His other works fuse lyrical flow
and emotional rhythm into a tight focus on a core idea, a break from prior
Bengali drama. Tagore sought "the play of feeling and not of action".
In 1890 he released what is regarded as his finest drama: Visarjan (Sacrifice). It is an adaptation of Rajarshi, an earlier novella
of his. "A forthright denunciation of a meaningless [and] cruel
superstitious rite[s]", the Bengali originals feature intricate subplots and
prolonged monologues that give play to historical events in seventeenth-century
Udaipur. The devout Maharaja of Tripura is pitted against the wicked head
priest Raghupati. His latter dramas were more philosophical and allegorical in
nature; these included Dak Ghar. Another is Tagore's Chandalika (Untouchable
Girl), which was modelled on an ancient Buddhist legend describing how Ananda, the Gautama Buddha's disciple, asks a tribal
girl for water.
In Raktakarabi
("Red" or "Blood Oleanders"), a kleptocrat rules over the
residents of Yaksha puri.
He and his retainers exploit his subjects—who are benumbed by alcohol and
numbered like inventory—by forcing them to mine gold for him. The naive
maiden-heroine Nandini rallies her subject-compatriots to defeat the greed of
the realm's sardar class—with the morally roused king's belated help. Skirting
the "good-vs-evil" trope, the work pits a vital and joyous lèse
majesté against the monotonous fealty of the king's varletry, giving rise to an
allegorical struggle akin to that found in Animal Farm or Gulliver's Travels. The original, though prized in Bengal, long failed to spawn
a "free and comprehensible" translation, and its archaic and sonorous
didacticism failed to attract interest from abroad. Chitrangada, Chandalika, and Shyama
are other key plays that have dance-drama adaptations, which together are known
as Rabindra
Nritya Natya.
Novels
Tagore wrote eight novels and four
novellas, among them Chaturanga, Shesher Kobita, Char Odhay, and Noukadubi. Ghare Baire
(The
Home and the World)—through
the lens of the idealistic zamindar protagonist Nikhil—excoriates rising Indian nationalism,
terrorism, and religious zeal in the Swadeshi movement; a frank
expression of Tagore's conflicted sentiments, it emerged from a 1914 bout of
depression. The novel ends in Hindu-Muslim violence and Nikhil's—likely
mortal—wounding.
Gora raises controversial questions regarding the Indian
identity. As with Ghare Baire, matters of self-identity (jāti), personal freedom, and religion
are developed in the context of a family story and love triangle. In it an Irish boy orphaned in the Sepoy Mutiny is raised by Hindus as the titular gora—"whitey".

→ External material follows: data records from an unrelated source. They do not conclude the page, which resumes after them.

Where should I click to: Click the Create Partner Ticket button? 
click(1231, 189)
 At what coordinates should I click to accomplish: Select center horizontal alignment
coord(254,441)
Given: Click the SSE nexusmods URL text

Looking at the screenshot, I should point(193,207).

Ignorant of his foreign origins, he chastises Hindu religious backsliders out
of love for the indigenous Indians and solidarity with them against his
hegemon-compatriots. He falls for a Brahmo girl, compelling his worried foster
father to reveal his lost past and cease his nativist zeal. As a "true
dialectic" advancing "arguments for and against strict
traditionalism", it tackles the colonial conundrum by "portray[ing]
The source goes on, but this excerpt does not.